Prostate Cancer and Fertility: A Review of the Implications of the Different Therapeutic Options


  • Rita Fonseca Hospital de Egas Moniz, Centro Hospitalar de Lisboa Ocidental,Lisboa, Portugal; Nova Medical School – Universidade Nova de Lisboa, Lisboa, Portugal
  • Renato Mota Hospital de Egas Moniz, Centro Hospitalar de Lisboa Ocidental,Lisboa, Portugal; Nova Medical School – Universidade Nova de Lisboa, Lisboa, Portugal
  • I. Peyroteo Instituto Português de Oncologia Francisco Gentil de Lisboa, Lisboa, Portugal
  • J. C. Santos Hospital de Egas Moniz, Centro Hospitalar de Lisboa Ocidental,Lisboa, Portugal; Nova Medical School – Universidade Nova de Lisboa, Lisboa, Portugal
  • Andreia Silva Hospital de Egas Moniz, Centro Hospitalar de Lisboa Ocidental,Lisboa, Portugal
  • Frederico Gaspar Hospital de Egas Moniz, Centro Hospitalar de Lisboa Ocidental,Lisboa, Portugal
  • Luís Abranches-Monteiro Hospital de Egas Moniz, Centro Hospitalar de Lisboa Ocidental,Lisboa, Portugal



Infertility, Male/therapy, Prostatic Neoplasms/complications


Introduction: Prostate cancer is the second most common neoplasm in men, and its incidence is higher in the group aged 50-69 years. It is estimated that about 5% of cases are diagnosed in men under the age of 50. Given the current demographic developments, the desire for paternity is often postponed. Thus, it is relevant that the urologist can explain the different repercussions that the existing therapies for malignant prostate cancer have on male fertility. The purpose of this systematic review is to compare the repercussions that the diverse therapeutic options used in prostate cancer have on male fertility.

Methods: a qualitative review of the scientific literature published between 1987-2019, according to the ENTREG guidelines and PRISMA methodology, through PubMed database. All articles written in English and covering the topics described were consi- dered, including randomized controlled studies, meta-analyses and systematic reviews. All the abstracts of the publications were read by two authors, with the consequent selection of those that met the defined criteria, after evaluating its quality using the CASP qualitative checklist. In case of divergent opinions, a third urologist was consulted to decide on inclusion.
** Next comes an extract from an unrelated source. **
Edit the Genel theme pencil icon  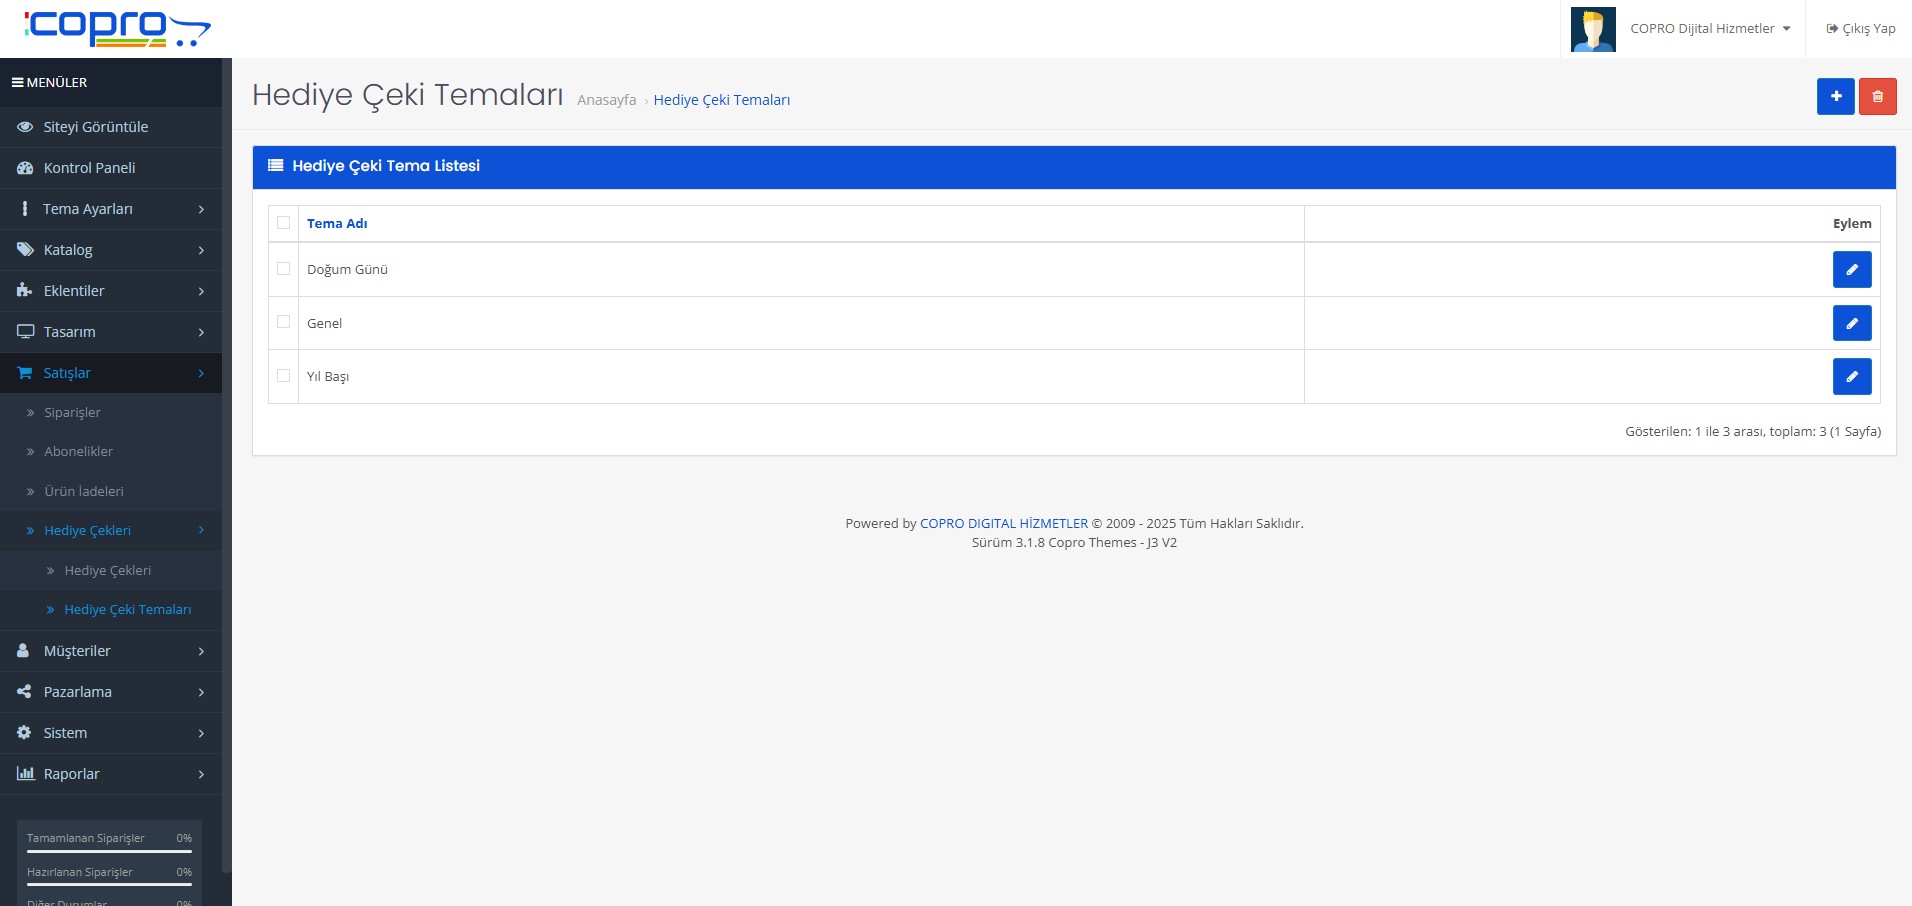pos(1851,323)
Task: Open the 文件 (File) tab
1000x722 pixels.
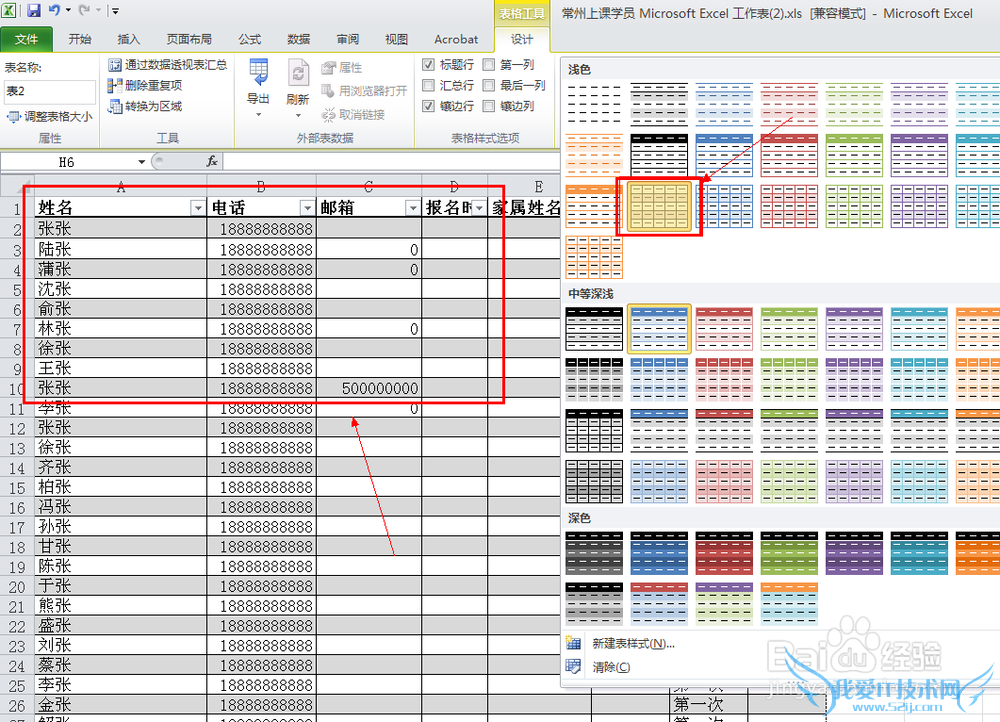Action: [x=27, y=39]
Results: According to the defined criteria, 436 references were identified and 10 publications were included as they refer directly to the defined objective. Despite the few published studies, there is evidence that active surveillance alone has no implications for fertility. Although there are no comparative studies, according to the currently available data, focal therapy and brachytherapy seem to be the therapeutic options with the least likelihood of permanent impairment of the capacity for natural fertilization as opposed to radical prostatectomy, radiotherapy, hormonotherapy and chemotherapy.

Conclusion: Nowadays, with increased survival after prostate cancer treatment, it is relevant to evaluate the repercussions on fertility of the existing therapeutic options for prostate cancer, so that patients can make an informed decision and, if necessary, resort to gametes preservation measures prior to therapeutic intervention. Although there are no comparative studies, focal therapy and brachytherapy appear to have less effect on male fertility. Active surveillance is currently the only option with no consequences on fertility.